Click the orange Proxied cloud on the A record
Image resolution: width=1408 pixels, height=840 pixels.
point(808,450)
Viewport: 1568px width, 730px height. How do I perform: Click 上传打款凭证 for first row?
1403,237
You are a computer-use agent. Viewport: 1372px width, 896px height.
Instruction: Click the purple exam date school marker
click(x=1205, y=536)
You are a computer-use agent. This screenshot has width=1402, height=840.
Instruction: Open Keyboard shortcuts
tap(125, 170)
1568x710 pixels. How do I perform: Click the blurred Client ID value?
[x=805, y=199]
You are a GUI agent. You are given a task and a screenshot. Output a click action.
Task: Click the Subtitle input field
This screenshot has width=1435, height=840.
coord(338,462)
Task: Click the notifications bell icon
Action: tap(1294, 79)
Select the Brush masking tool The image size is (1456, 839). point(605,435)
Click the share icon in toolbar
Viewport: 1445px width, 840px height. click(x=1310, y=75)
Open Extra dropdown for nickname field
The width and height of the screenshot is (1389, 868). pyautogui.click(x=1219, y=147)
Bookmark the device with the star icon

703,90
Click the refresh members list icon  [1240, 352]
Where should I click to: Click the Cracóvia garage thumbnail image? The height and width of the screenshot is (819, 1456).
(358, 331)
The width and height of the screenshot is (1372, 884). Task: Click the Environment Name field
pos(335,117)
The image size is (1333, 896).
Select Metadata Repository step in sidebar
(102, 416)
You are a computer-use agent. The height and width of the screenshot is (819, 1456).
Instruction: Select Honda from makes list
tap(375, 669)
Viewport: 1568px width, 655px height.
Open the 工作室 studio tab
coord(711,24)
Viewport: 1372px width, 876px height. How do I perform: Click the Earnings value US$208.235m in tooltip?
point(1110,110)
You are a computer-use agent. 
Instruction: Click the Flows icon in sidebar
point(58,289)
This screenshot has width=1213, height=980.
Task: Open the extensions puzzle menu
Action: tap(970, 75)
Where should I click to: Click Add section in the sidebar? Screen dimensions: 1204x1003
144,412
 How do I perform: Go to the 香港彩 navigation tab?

• **ABOUT THIS EXERCISE**:
Go to the line with "Instruction: Open Keyboard shortcuts" in the entries above and repeat every line from there through the line with "Task: Click the Subtitle input field", exactly and with no other text.

• **SOLVED PROBLEM**:
Instruction: Open Keyboard shortcuts
tap(125, 170)
1568x710 pixels. How do I perform: Click the blurred Client ID value?
[x=805, y=199]
You are a GUI agent. You are given a task and a screenshot. Output a click action.
Task: Click the Subtitle input field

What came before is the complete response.